Teks Bacaan:

☆ ☆ ☆ ☆ ☆

Hafal Al-Quran di Usia Belia

Breaking News

Mungkinkah Menyelesaikan Hafalan Al-Qur'an di Usia SD?

Oleh; H. Hannan Putra, Lc, MA

Pembina Sekolah Semut-Semut Payakumbuh, Wakil Pimpinan ICBS Payakumbuh

Sebagaimana tradisi anak-anak para Salafus Shaleh, anak-anak mereka kebanyakan hafal Al-Qur'an di rentang usia 7-10 tahun. Hal ini masih menjadi tradisi di Timur Tengah hingga hari ini. Di Mesir sendiri, untuk tamat SD di Al-Azhar harus selesai hafalan Al-Qur'an 30 juz.

Setiap bulan Ramadhan di negara seribu menara itu selalu diadakan Musabaqah Hifzul Qur'an (MHQ). Menariknya, peserta MHQ tersebut diikuti oleh anak-anak SD. Menjadi suatu kebanggaan bagi para orang tua ketika anaknya ikut dalam moment yang ditunggu-tunggu itu. Bahkan, jika anaknya tidak ikut maka si orang tua akan malu.

“Itu kan orang Arab, bagaimana dengan orang Indonesia?”

Pertanyaan ini sering ditanyakan para orang tua. Apakah mungkin anak-anak mereka di usia SD bisa hafal Al-Qur'an? Padahal anak-anak mereka bahkan belum bisa membaca Al-Quran.

Allah SWT menjamin kemudahan dalam menghafal Al-Qur'an sebagaimana ditegaskan dalam QS Al-Qamar ayat 17;

وَلَقَدْ يَسَّرْنَا ٱلْقُرْءَانَ لِلذِّكْرِ فَهَلْ مِن مُّدَّكِرٍ

"Dan sesungguhnya Kami telah memudahkan Al-Quran untuk dipelajari. Maka adakah orang yang mengambil pelajaran?"

Ayat ini terus di ulang sebanyak empat kali dalam surat ini. Hal ini sebagai penegasan bahwa kemudahan Al-Quran untuk dipelajari (dihafal) benar-benar dijamin oleh Sang Khaliq. Ini yang harus kita yakini, bahwa Allah menjamin kemudahan menghafal Al-Quran baik untuk orang Arab dan 'Ajm (non-Arab). Allah akan membantu orang yang ikhlas dan sunguh-sungguh menghafal kitab-Nya.

Lantas bagaimana langkah untuk mewujudkan agar selesai hafalan Al-Qur'an tersebut di usia SD?

1. Niat yang ikhlas.

Niat menjadi unsur terpenting dalam memulai hafalan Al-Quran. Bahwa niat menghafal Al-Quran semata-mata mencari ridha Allah SWT. Hanya berujung murka dan laknat Allah jika menuntut ilmu diniatkan untuk mendapatkan dunia. Sebagaimana Sabda Nabi SAW,

مَنْ تَعَلَّمَ عِلْمًا مِمَّا يُبْتَغَى بِهِ وَجْهُ اللَّهِ عَزَّ وَجَلَّ لاَ يَتَعَلَّمُهُ إِلاَّ لِيُصِيبَ بِهِ عَرَضًا مِنَ الدُّنْيَا لَمْ يَجِدْ عَرْفَ الْجَنَّةِ يَوْمَ الْقِيَامَةِ

"Siapa yang mempelajari suatu ilmu yang seharusnya bertujuan untuk mendapatkan wajah Allah, tetapi ia mempelajarinya hanyalah untuk mencari harta benda dunia. Maka dia tidak akan mendapatkan wangi surga di hari kiamat." (HR. Abu Daud no.3664, Ibnu Majah no.252, dan Ahmad 2/338).

☆ ☆ ☆ ☆ ☆

Data Tersimpan:
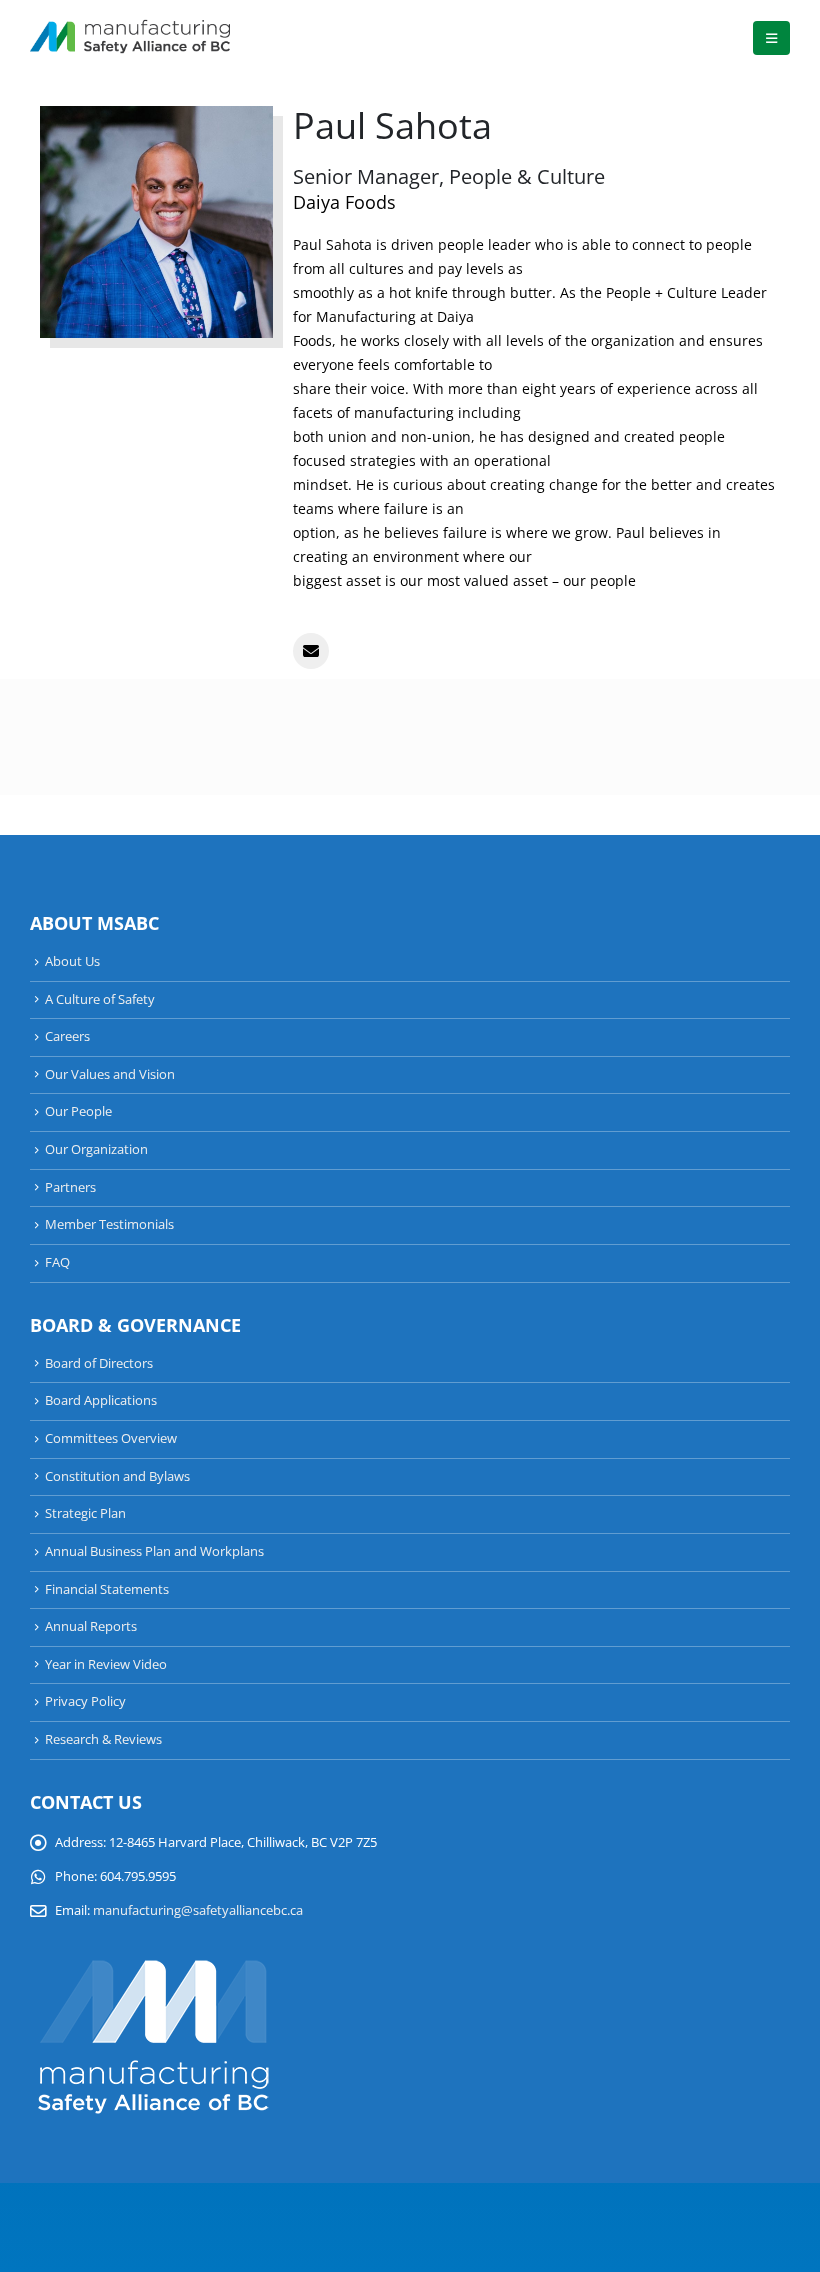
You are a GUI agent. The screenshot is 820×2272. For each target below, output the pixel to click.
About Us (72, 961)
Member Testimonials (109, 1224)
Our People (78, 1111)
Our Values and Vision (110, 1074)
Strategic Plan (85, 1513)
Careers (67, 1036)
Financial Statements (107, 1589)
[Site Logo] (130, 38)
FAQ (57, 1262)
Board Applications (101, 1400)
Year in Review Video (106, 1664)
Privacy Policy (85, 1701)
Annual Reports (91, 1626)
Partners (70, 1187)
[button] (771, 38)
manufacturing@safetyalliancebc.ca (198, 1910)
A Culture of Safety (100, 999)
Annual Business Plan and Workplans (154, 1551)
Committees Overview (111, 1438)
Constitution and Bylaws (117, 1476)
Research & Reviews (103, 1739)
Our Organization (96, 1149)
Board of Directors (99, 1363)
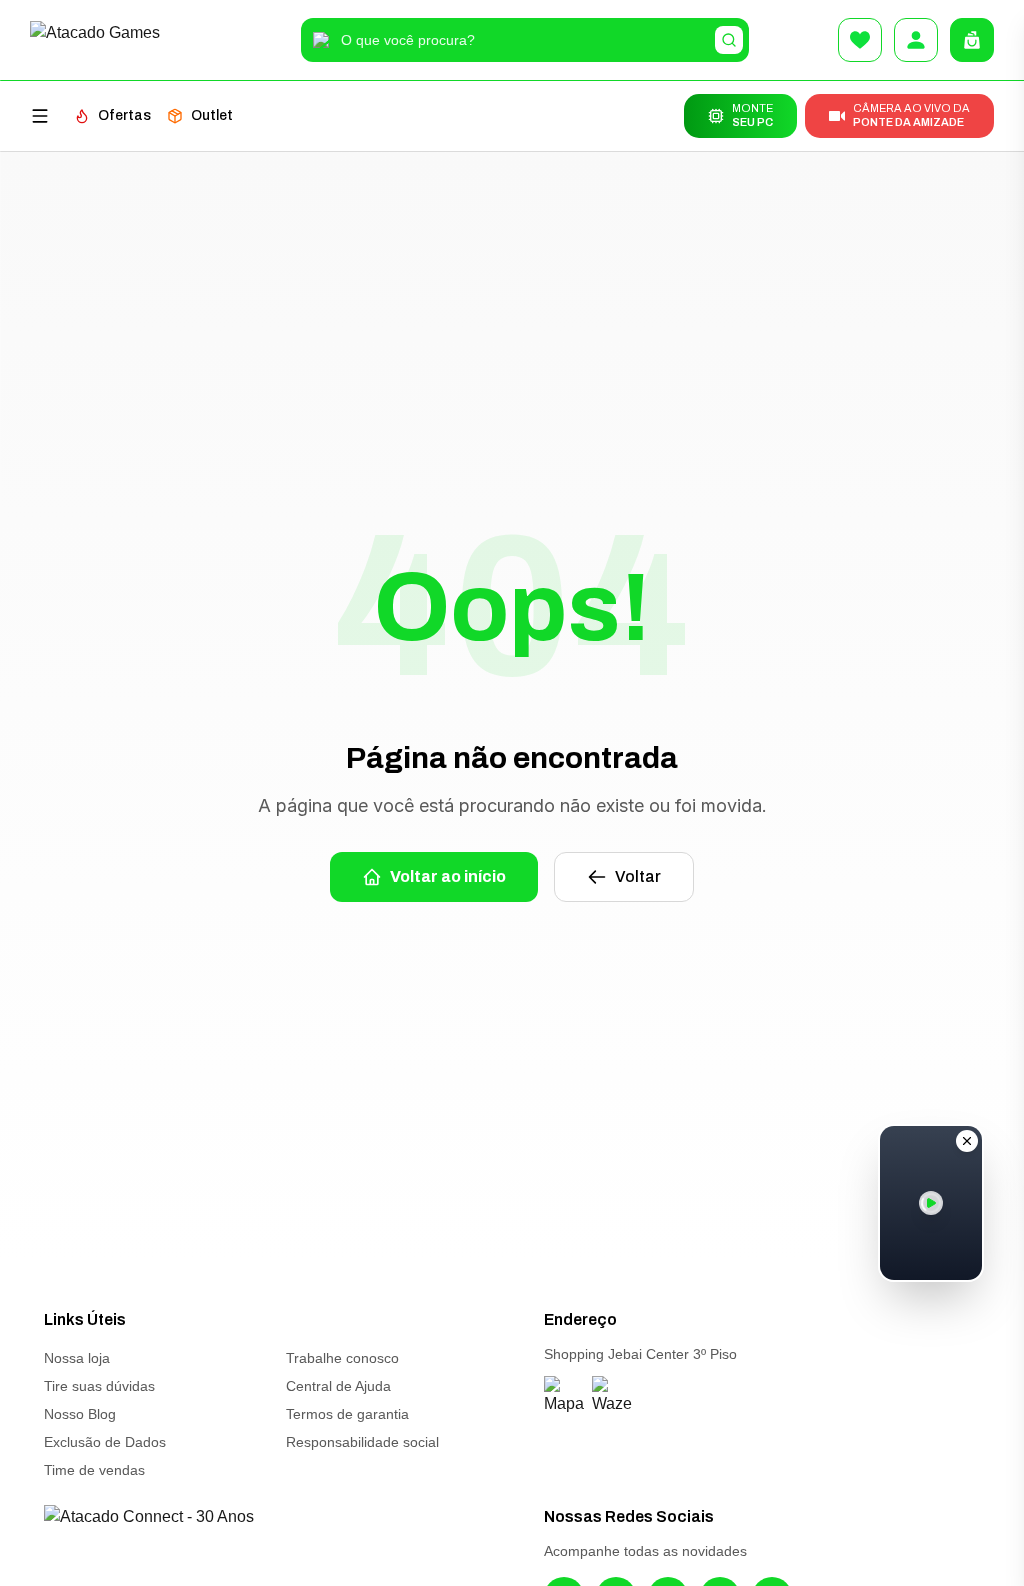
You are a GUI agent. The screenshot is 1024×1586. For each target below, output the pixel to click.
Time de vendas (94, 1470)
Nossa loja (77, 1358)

☆ ☆ ☆ ☆ ☆

Daftar Tugas:
1 > Salin dengan tepat bagian teks tentang hafalan Al-Qur'an di usia SD, dari "مَنْ تَعَلَّمَ عِلْمًا" sampai "dan Ahmad 2/338).".
2 > Teruskan teks tentang hafalan Al-Qur'an di usia SD, dimulai setelah kalimat terakhir yang tercantum.

Kunci Jawaban:
1 >
مَنْ تَعَلَّمَ عِلْمًا مِمَّا يُبْتَغَى بِهِ وَجْهُ اللَّهِ عَزَّ وَجَلَّ لاَ يَتَعَلَّمُهُ إِلاَّ لِيُصِيبَ بِهِ عَرَضًا مِنَ الدُّنْيَا لَمْ يَجِدْ عَرْفَ الْجَنَّةِ يَوْمَ الْقِيَامَةِ

"Siapa yang mempelajari suatu ilmu yang seharusnya bertujuan untuk mendapatkan wajah Allah, tetapi ia mempelajarinya hanyalah untuk mencari harta benda dunia. Maka dia tidak akan mendapatkan wangi surga di hari kiamat." (HR. Abu Daud no.3664, Ibnu Majah no.252, dan Ahmad 2/338).

2 >
2. Tekat yang kuat dengan keterlibatan seluruh pihak.

Keterlibatan seluruh pihak mulai dari si anak, ayah dan ibu, guru di sekolah, hingga lingkungan tempat anak-anak berinteraksi haruslah kondusif dan seluruhnya mendukung tercapainya target tersebut. Sebagaimana dijelaskan dalam Al-Qur'an,

فَأَرَدْنَآ أَن يُبْدِلَهُمَا رَبُّهُمَا خَيْرًا مِّنْهُ زَكَوٰةً وَأَقْرَبَ رُحْمًا

"Dan kita menginginkan supaya Tuhan mereka memberikan ganti bagi mereka dengan anak yang lebih baik kesuciannya dari anaknya itu, dan lebih dalam kasih sayangnya." (QS. al-Kahfi: 81).

Ayat ini memakai dhamir (kata ganti) "نَآ (kami)" sebagai bentuk keterlibatan seluruh elemen dalam mewujudkan anak yang sukses. Menyerahkan seluruh urusan pendidikan kepada pihak sekolah tentu bukanlah langkah yang bijak, sementara anak diamanahkan Allah kepada orang tuanya.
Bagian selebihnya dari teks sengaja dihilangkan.